Task objective: Reproduce every one of the records below word for word, with no changes.

START Working data

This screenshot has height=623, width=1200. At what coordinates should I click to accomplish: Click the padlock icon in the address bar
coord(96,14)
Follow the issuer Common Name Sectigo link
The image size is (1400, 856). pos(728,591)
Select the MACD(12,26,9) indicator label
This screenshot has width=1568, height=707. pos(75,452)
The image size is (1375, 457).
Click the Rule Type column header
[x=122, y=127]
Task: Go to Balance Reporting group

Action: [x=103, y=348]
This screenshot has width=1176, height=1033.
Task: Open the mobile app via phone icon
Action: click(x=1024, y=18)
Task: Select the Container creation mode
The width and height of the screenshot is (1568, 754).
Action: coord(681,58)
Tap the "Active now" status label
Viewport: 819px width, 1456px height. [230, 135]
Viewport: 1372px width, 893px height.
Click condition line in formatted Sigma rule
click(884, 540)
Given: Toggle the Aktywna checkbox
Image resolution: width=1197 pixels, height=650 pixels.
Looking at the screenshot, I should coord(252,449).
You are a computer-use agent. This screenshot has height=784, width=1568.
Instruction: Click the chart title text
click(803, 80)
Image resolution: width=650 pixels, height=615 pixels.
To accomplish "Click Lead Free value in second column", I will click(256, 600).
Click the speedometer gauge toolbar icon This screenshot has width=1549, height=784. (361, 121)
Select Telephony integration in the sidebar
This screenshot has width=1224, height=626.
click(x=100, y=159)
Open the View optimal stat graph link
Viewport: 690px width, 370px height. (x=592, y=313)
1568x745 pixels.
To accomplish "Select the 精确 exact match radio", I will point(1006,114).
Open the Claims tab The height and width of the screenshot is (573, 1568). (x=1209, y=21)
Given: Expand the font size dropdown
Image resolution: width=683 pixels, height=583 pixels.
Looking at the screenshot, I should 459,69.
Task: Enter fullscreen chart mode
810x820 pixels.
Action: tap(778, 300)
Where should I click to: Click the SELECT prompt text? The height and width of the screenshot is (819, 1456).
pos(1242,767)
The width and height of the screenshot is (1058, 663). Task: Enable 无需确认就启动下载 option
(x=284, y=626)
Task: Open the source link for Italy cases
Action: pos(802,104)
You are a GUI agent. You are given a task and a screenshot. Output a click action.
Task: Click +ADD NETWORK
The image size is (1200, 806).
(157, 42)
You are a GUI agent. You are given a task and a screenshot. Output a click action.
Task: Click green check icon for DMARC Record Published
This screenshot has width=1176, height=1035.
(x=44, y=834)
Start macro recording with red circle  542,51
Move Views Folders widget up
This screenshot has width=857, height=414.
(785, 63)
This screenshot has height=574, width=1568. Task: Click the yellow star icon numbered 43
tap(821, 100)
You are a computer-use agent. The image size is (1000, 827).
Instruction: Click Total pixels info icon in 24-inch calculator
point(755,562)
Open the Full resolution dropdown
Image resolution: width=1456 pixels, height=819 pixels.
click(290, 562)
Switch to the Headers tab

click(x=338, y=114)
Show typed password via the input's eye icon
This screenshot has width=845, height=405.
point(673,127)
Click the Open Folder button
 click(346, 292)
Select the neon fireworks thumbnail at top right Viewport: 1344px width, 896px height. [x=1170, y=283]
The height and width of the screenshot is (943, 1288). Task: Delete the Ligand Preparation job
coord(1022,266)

END Working data

Exercise response:
This screenshot has height=623, width=1200. At what coordinates should I click to accomplish: Click the padlock icon in the address bar
coord(96,14)
Follow the issuer Common Name Sectigo link
The image size is (1400, 856). pos(728,591)
Select the MACD(12,26,9) indicator label
This screenshot has width=1568, height=707. pos(75,452)
The image size is (1375, 457).
Click the Rule Type column header
[x=122, y=127]
Task: Go to Balance Reporting group

Action: [x=103, y=348]
This screenshot has width=1176, height=1033.
Task: Open the mobile app via phone icon
Action: click(x=1024, y=18)
Task: Select the Container creation mode
The width and height of the screenshot is (1568, 754).
Action: coord(681,58)
Tap the "Active now" status label
Viewport: 819px width, 1456px height. [230, 135]
Viewport: 1372px width, 893px height.
Click condition line in formatted Sigma rule
click(884, 540)
Given: Toggle the Aktywna checkbox
Image resolution: width=1197 pixels, height=650 pixels.
Looking at the screenshot, I should coord(252,449).
You are a computer-use agent. This screenshot has height=784, width=1568.
Instruction: Click the chart title text
click(803, 80)
Image resolution: width=650 pixels, height=615 pixels.
To accomplish "Click Lead Free value in second column", I will click(256, 600).
Click the speedometer gauge toolbar icon This screenshot has width=1549, height=784. (361, 121)
Select Telephony integration in the sidebar
This screenshot has width=1224, height=626.
click(x=100, y=159)
Open the View optimal stat graph link
Viewport: 690px width, 370px height. (x=592, y=313)
1568x745 pixels.
To accomplish "Select the 精确 exact match radio", I will point(1006,114).
Open the Claims tab The height and width of the screenshot is (573, 1568). (x=1209, y=21)
Given: Expand the font size dropdown
Image resolution: width=683 pixels, height=583 pixels.
Looking at the screenshot, I should 459,69.
Task: Enter fullscreen chart mode
810x820 pixels.
Action: tap(778, 300)
Where should I click to: Click the SELECT prompt text? The height and width of the screenshot is (819, 1456).
pos(1242,767)
The width and height of the screenshot is (1058, 663). Task: Enable 无需确认就启动下载 option
(x=284, y=626)
Task: Open the source link for Italy cases
Action: pos(802,104)
You are a GUI agent. You are given a task and a screenshot. Output a click action.
Task: Click +ADD NETWORK
The image size is (1200, 806).
(157, 42)
You are a GUI agent. You are given a task and a screenshot. Output a click action.
Task: Click green check icon for DMARC Record Published
This screenshot has width=1176, height=1035.
(x=44, y=834)
Start macro recording with red circle  542,51
Move Views Folders widget up
This screenshot has width=857, height=414.
(785, 63)
This screenshot has height=574, width=1568. Task: Click the yellow star icon numbered 43
tap(821, 100)
You are a computer-use agent. The image size is (1000, 827).
Instruction: Click Total pixels info icon in 24-inch calculator
point(755,562)
Open the Full resolution dropdown
Image resolution: width=1456 pixels, height=819 pixels.
click(290, 562)
Switch to the Headers tab

click(x=338, y=114)
Show typed password via the input's eye icon
This screenshot has width=845, height=405.
point(673,127)
Click the Open Folder button
 click(346, 292)
Select the neon fireworks thumbnail at top right Viewport: 1344px width, 896px height. [x=1170, y=283]
The height and width of the screenshot is (943, 1288). Task: Delete the Ligand Preparation job
coord(1022,266)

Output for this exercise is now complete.